In December, Queen Mary University London’s (QMUL) student union controversially banned the sale of The Sun, Express and Daily Mail in university outlets.
Led by the university’s Free Speech Society, protesters also covered the student union building with copies of The Sun.
Emily Dinsmore, one of the student demonstrators, wrote in a Spikedarticle: “We wanted to make the point that standing up for press freedom, and the right of people to read what they like, does not mean endorsing a particular newspaper or political viewpoint.”
“In typical censorious fashion, they were removed almost instantly by students’ union representatives,” Dinsmore told Heat Street.
There have been mixed reactions to the student protest. Photos of Queen Mary students holding copies of the red top were shared by the group, while others showed their support on Twitter:
However, protestors also faced a barrage of online abuse from members of the public opposed to The Sun and its political stance, slamming the group as a “total pack of bellends” and calling one of the women a “daft slag”.
“Give yourself a pat on the back for spreading bigotry,” one man tweeted, while others shared photos of some of the tabloid’s “notorious” front pages.
“This is disgusting after what they did to Liverpool,” another social media user wrote, referencing the newspaper’s handling of the 1989 Hillsborough disaster.

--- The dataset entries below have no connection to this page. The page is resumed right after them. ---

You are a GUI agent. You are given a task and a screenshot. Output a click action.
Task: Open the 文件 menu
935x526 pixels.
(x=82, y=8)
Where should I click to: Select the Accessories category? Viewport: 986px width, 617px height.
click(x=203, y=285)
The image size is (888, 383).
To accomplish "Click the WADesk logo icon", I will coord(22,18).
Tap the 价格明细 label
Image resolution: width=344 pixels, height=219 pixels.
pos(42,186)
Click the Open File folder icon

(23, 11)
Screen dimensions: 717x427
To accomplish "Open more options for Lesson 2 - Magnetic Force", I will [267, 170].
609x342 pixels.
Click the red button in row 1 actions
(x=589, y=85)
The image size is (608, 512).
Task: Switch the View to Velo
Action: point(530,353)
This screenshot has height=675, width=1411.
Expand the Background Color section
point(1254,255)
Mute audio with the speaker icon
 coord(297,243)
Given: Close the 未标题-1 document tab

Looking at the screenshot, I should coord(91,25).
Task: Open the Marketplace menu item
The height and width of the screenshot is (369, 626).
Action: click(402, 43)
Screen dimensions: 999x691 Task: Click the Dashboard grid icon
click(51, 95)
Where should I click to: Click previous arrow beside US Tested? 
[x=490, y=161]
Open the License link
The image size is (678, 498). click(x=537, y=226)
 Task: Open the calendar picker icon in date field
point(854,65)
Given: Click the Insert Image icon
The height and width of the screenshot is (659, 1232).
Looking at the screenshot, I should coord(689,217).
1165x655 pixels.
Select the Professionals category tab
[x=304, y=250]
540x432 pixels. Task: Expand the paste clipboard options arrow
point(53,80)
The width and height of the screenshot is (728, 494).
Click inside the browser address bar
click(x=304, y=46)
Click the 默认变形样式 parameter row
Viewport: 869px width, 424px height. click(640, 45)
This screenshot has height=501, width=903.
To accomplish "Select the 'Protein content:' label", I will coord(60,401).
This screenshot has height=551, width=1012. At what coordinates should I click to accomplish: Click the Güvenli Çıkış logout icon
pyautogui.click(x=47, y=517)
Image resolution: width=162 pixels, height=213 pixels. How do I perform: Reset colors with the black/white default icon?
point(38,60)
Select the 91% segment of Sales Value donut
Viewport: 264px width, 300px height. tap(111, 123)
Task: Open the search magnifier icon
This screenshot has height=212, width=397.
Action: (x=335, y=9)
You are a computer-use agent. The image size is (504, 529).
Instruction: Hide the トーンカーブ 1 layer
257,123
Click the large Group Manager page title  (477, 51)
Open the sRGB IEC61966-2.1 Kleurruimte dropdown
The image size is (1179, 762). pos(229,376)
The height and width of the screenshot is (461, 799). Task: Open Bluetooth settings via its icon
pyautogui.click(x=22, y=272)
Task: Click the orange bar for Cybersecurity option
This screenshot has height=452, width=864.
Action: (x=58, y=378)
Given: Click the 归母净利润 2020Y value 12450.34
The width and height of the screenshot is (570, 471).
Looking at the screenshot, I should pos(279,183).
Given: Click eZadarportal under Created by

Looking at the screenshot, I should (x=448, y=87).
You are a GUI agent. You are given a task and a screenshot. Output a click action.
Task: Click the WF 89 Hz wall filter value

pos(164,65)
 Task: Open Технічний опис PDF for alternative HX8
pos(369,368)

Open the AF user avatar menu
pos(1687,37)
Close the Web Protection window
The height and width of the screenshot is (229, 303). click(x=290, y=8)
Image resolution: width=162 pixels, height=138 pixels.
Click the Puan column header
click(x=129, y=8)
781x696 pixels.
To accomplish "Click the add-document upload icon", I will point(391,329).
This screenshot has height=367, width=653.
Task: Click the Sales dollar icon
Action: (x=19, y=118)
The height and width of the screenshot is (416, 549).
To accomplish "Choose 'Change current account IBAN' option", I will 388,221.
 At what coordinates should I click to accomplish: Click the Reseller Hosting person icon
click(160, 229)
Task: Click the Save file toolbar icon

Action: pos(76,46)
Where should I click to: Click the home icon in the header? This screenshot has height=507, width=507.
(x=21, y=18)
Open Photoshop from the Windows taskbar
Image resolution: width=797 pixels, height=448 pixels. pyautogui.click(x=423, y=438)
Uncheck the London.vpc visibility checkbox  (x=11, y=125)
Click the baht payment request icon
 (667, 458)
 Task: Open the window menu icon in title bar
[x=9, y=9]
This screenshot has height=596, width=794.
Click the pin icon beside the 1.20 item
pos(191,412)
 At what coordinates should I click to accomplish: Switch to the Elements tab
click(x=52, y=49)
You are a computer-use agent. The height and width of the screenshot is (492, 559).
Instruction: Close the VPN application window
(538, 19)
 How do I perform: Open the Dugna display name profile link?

They added: “You should be ashamed.”
A spokesperson for The Sun said: “These young students deserve enormous credit for defying their peers and standing up for free speech and the ability to take an informed decision about what one reads, rather than have it dictated from above.
“This stand is even more impressive when you see the disgusting hate and abuse they’ve suffered on social media as a result.”
The tabloid ban at QMUL follows a growing trend on UK university campuses.
City University of London, famed for its world-class journalism school, hit the headlines in November when the student union banned the sale of the Sun, Express and Daily Mail on campus - despite the fact there was nowhere to buy them from in the first place.
A ban on tabloid newspapers is also set to be implemented at Plymouth University this month.